Segment Start: Data
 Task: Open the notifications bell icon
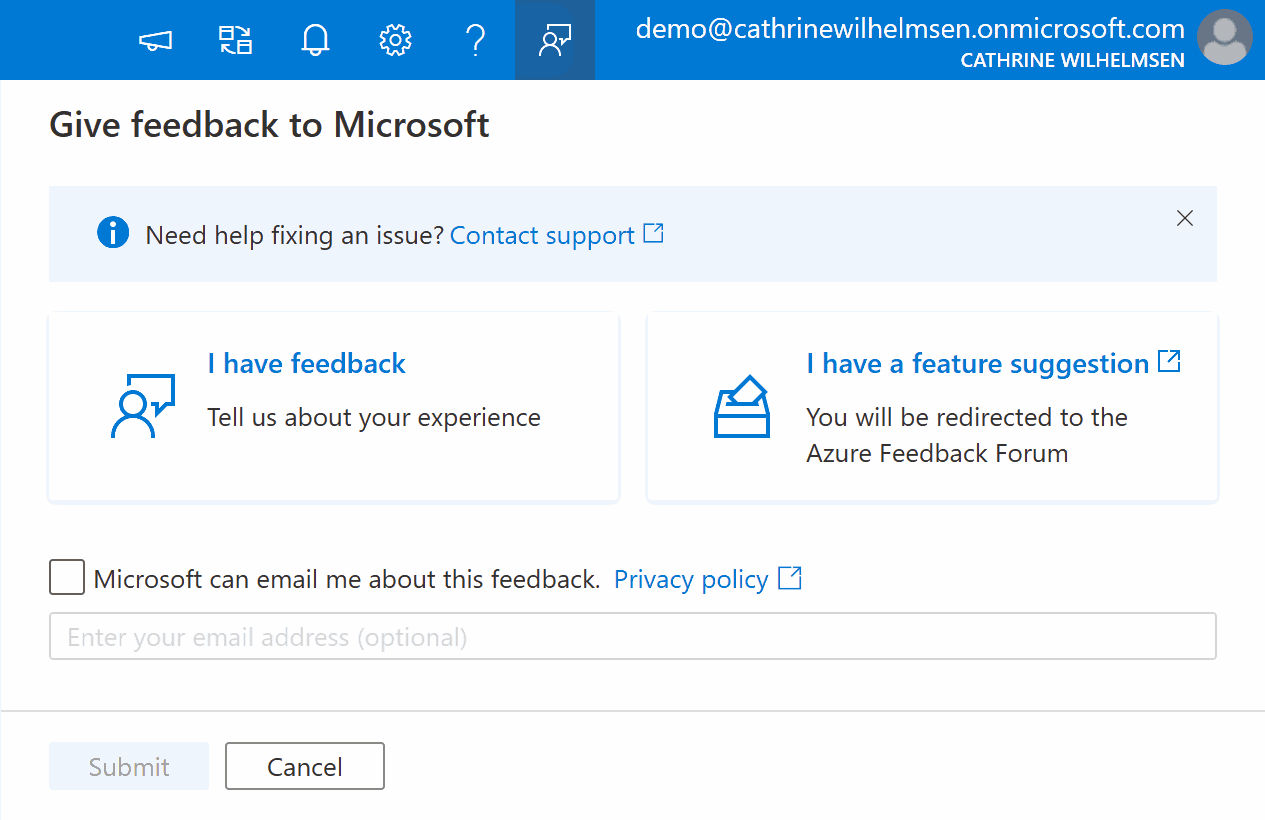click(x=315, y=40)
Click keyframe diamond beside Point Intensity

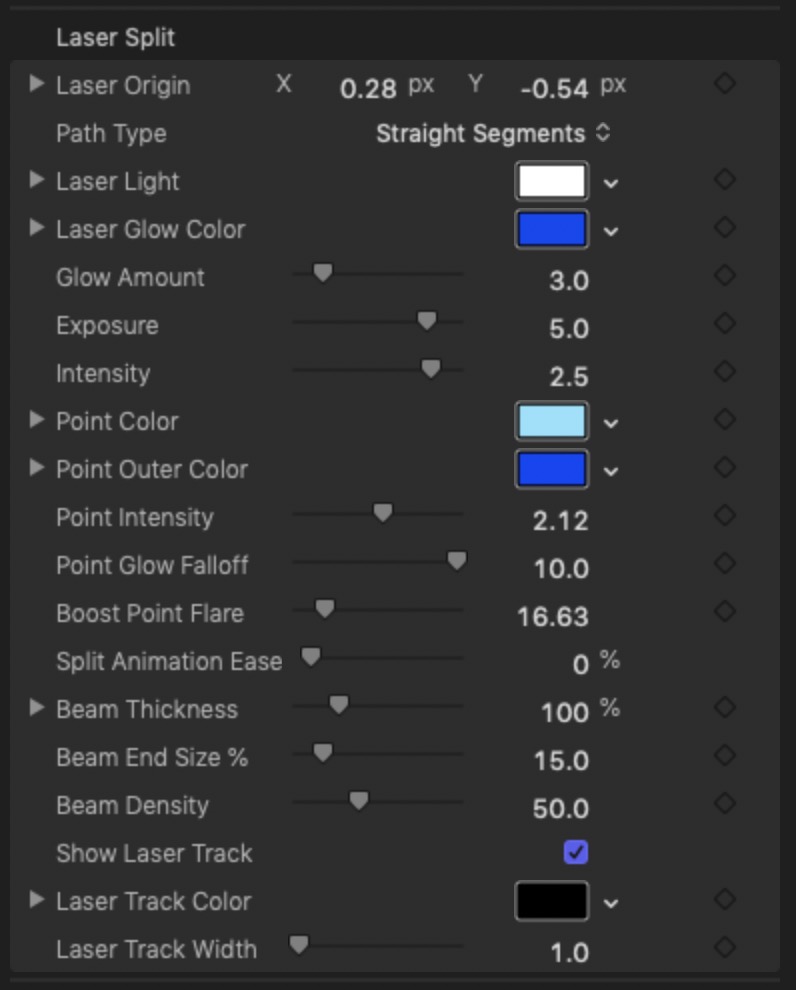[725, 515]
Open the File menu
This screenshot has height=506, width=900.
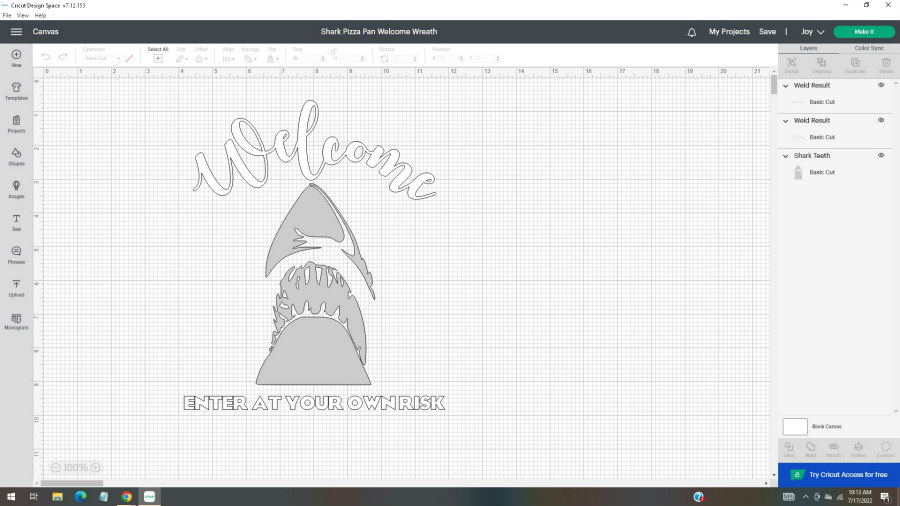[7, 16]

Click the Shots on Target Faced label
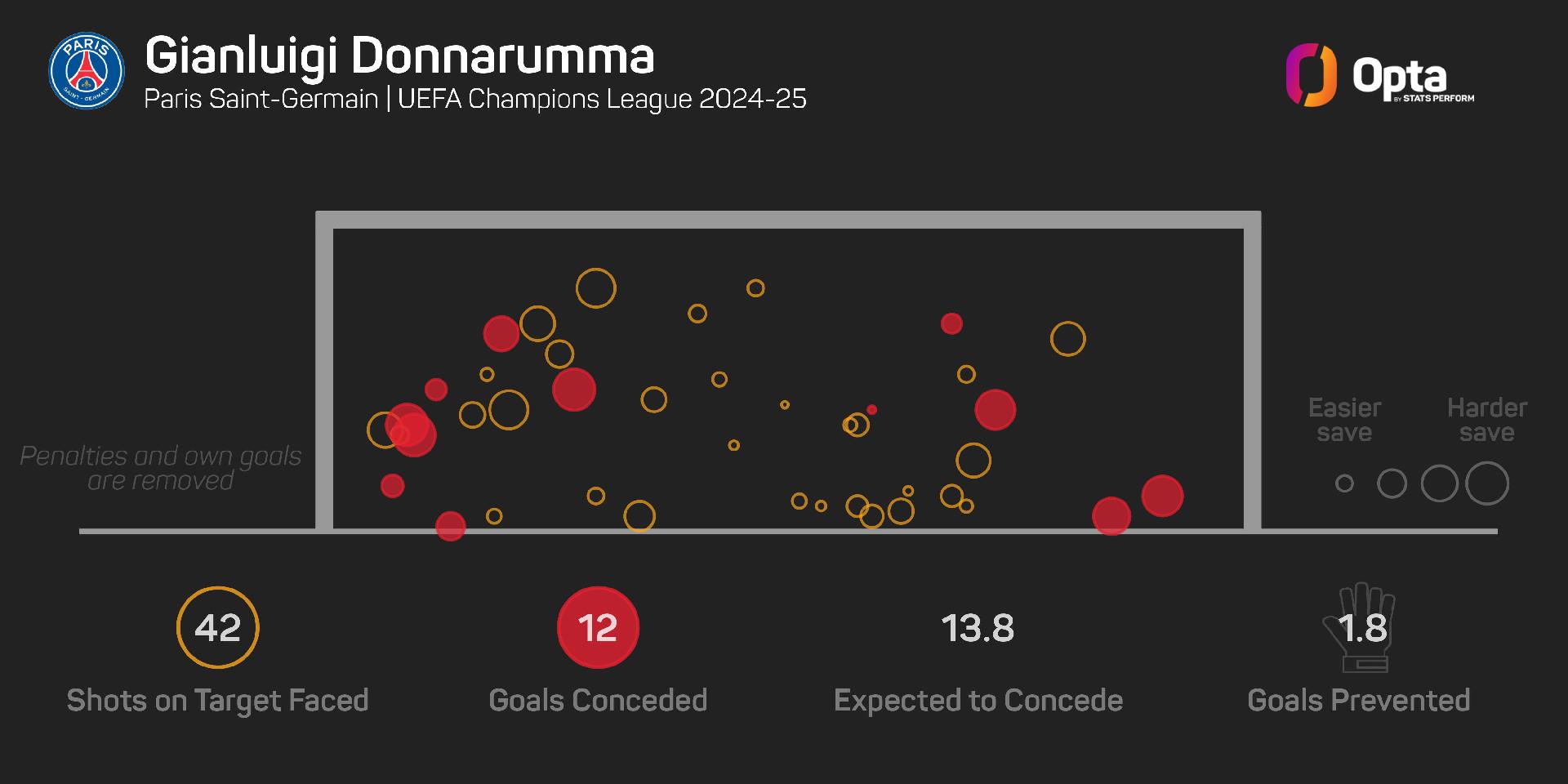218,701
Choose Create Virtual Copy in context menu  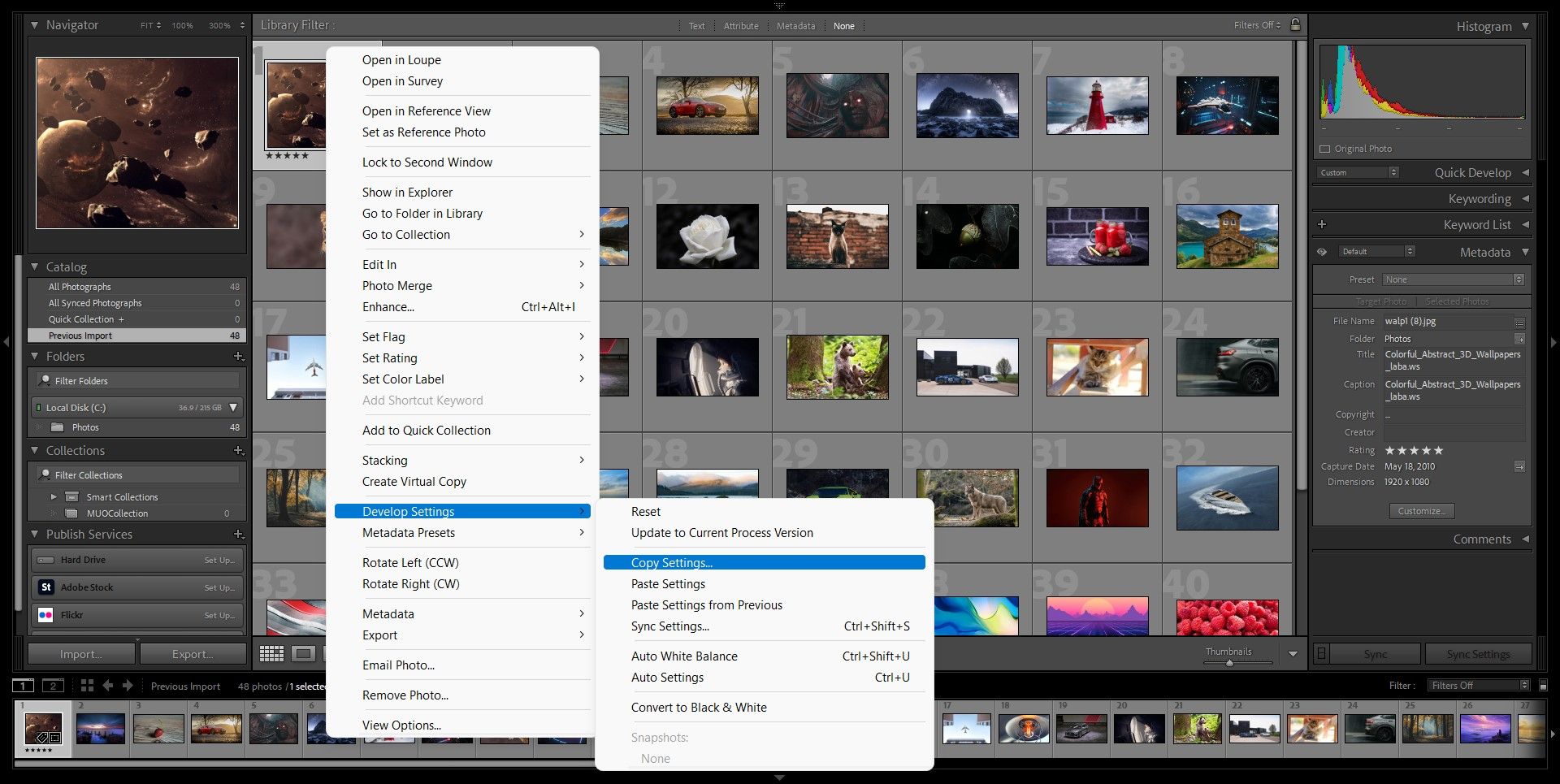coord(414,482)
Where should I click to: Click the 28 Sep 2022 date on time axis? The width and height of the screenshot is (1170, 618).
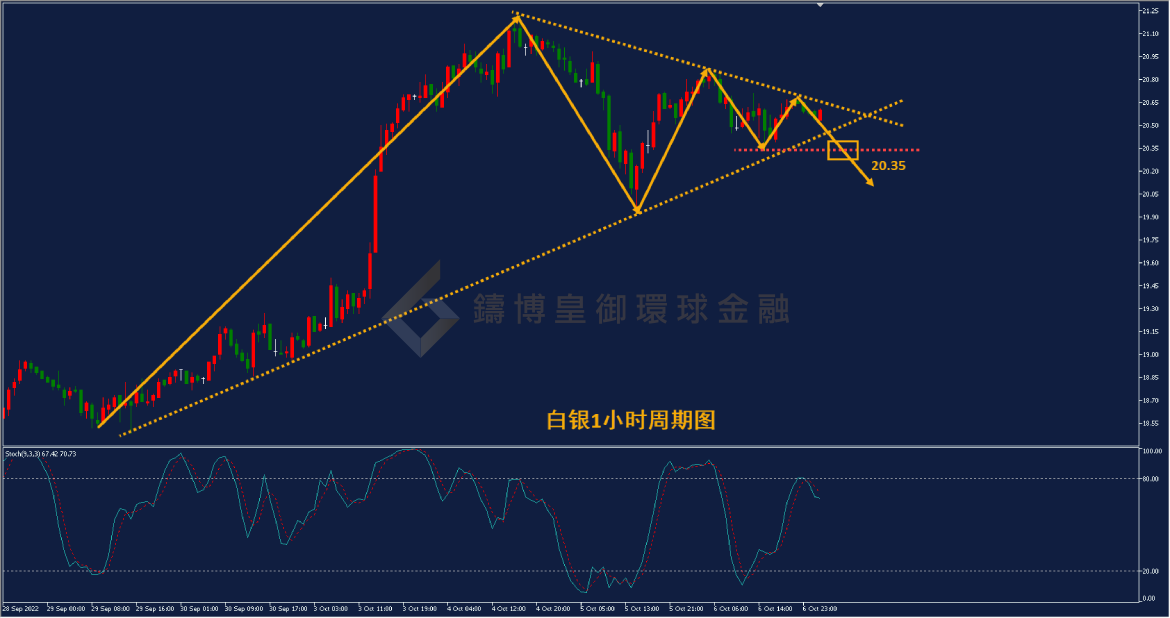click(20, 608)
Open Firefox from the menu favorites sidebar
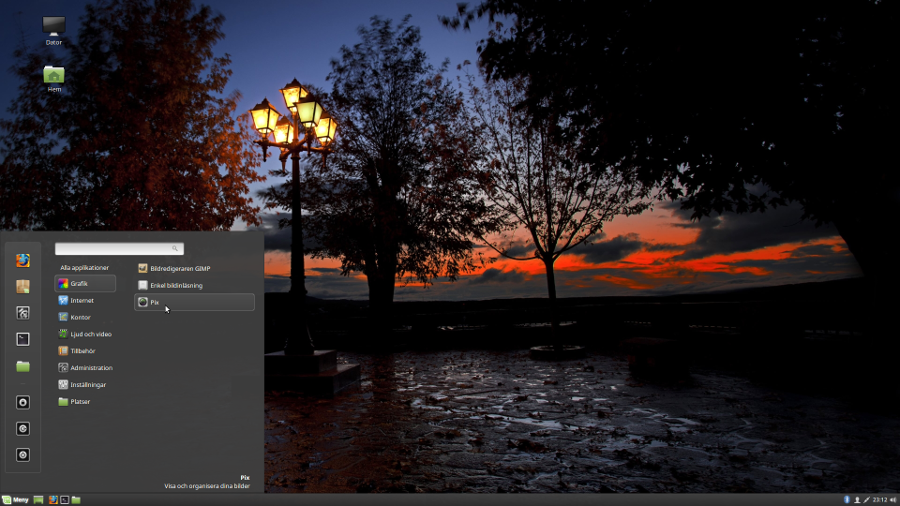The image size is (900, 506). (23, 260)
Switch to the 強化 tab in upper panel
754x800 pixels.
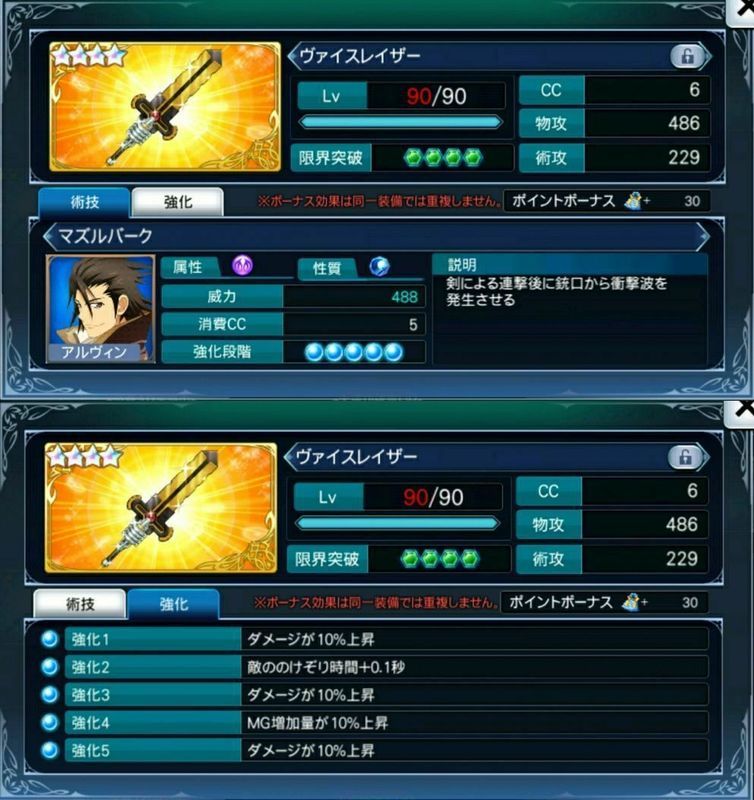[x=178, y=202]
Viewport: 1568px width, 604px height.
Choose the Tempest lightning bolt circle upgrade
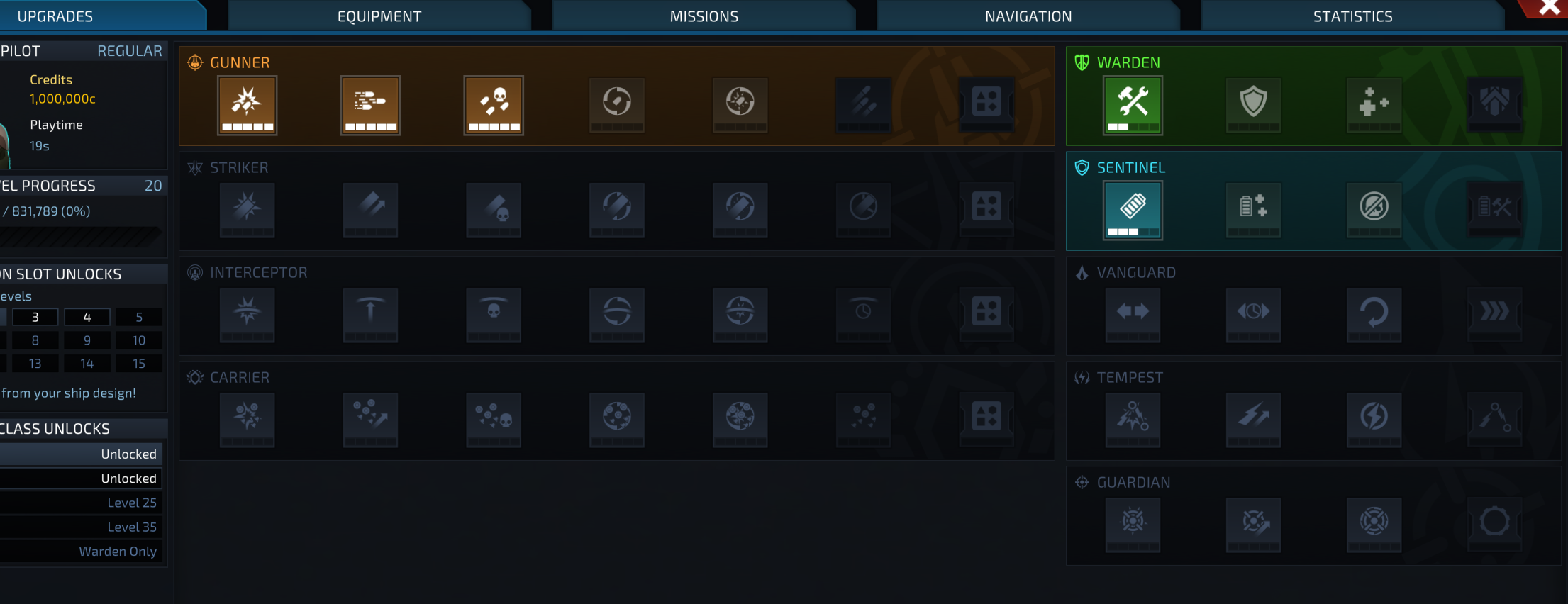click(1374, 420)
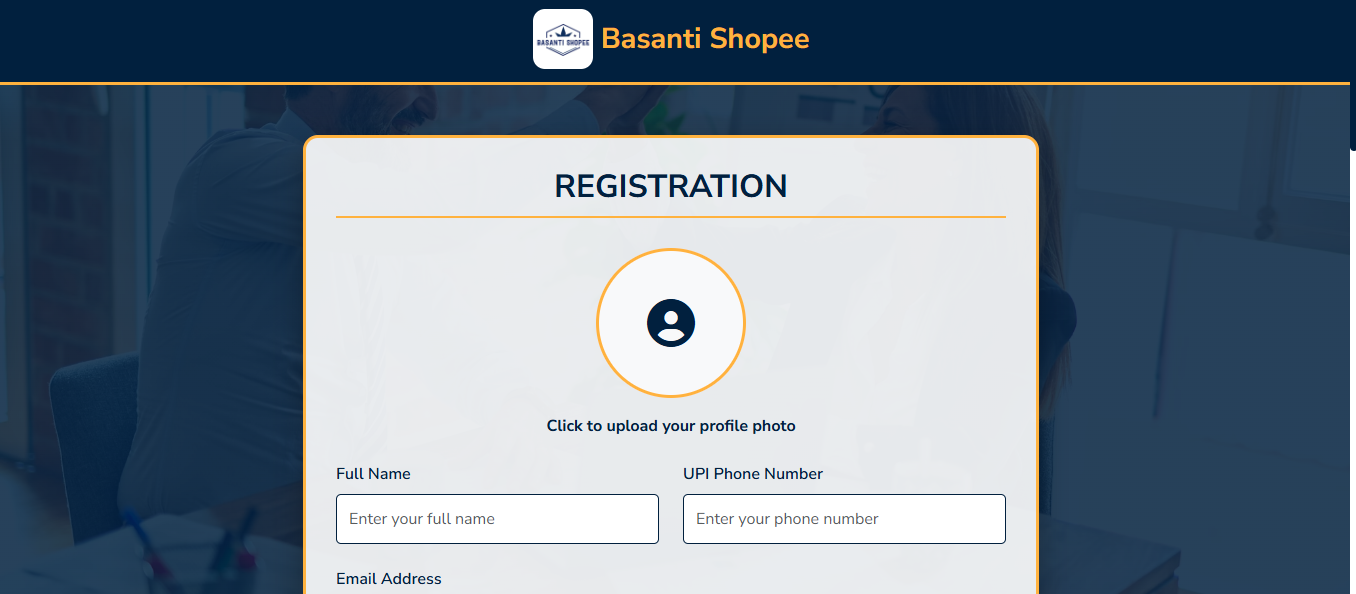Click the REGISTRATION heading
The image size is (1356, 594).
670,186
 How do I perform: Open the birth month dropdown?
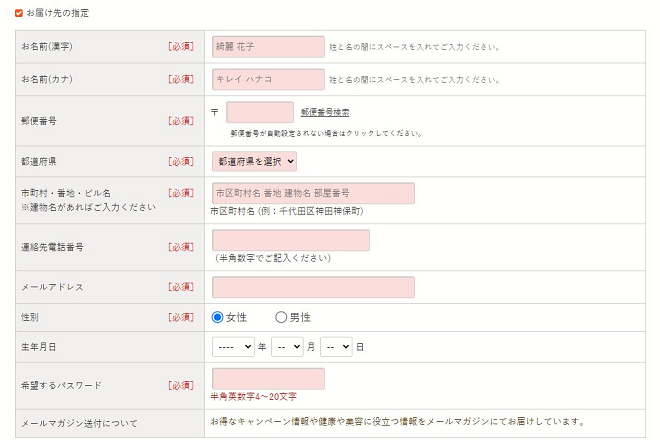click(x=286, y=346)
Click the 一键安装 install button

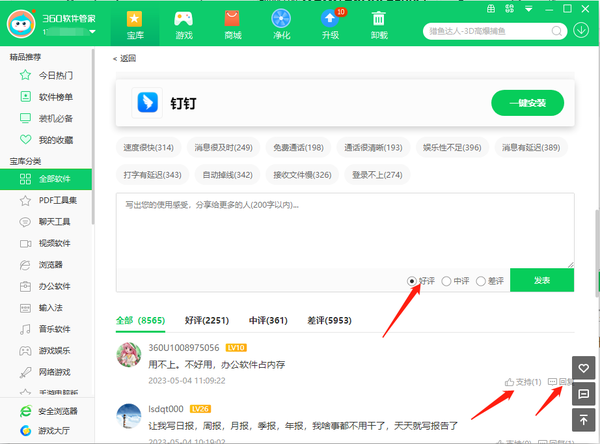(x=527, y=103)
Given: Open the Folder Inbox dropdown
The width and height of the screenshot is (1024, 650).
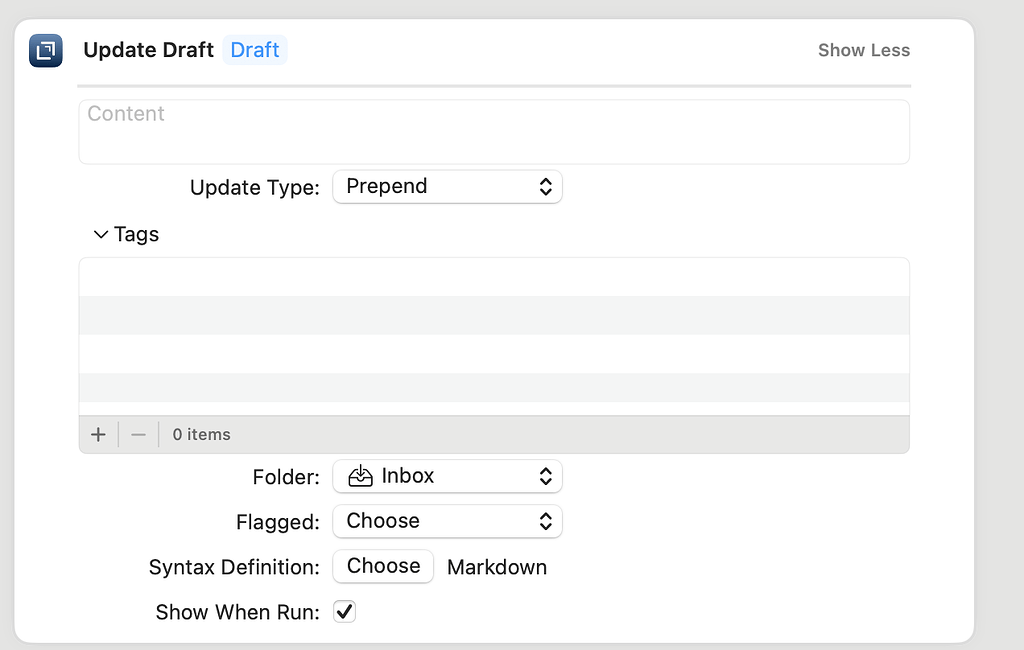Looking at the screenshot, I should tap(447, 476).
Segment End: Data
*What you need to do*. Retype only the lines from the one with "How do I perform: Open" through the final line of the entries, please, and keep the pictures out.

*Response to the exercise*.
 How do I perform: Open the birth month dropdown?
click(x=286, y=346)
Click the 一键安装 install button

(x=527, y=103)
Given: Open the Folder Inbox dropdown
The width and height of the screenshot is (1024, 650).
Looking at the screenshot, I should tap(447, 476).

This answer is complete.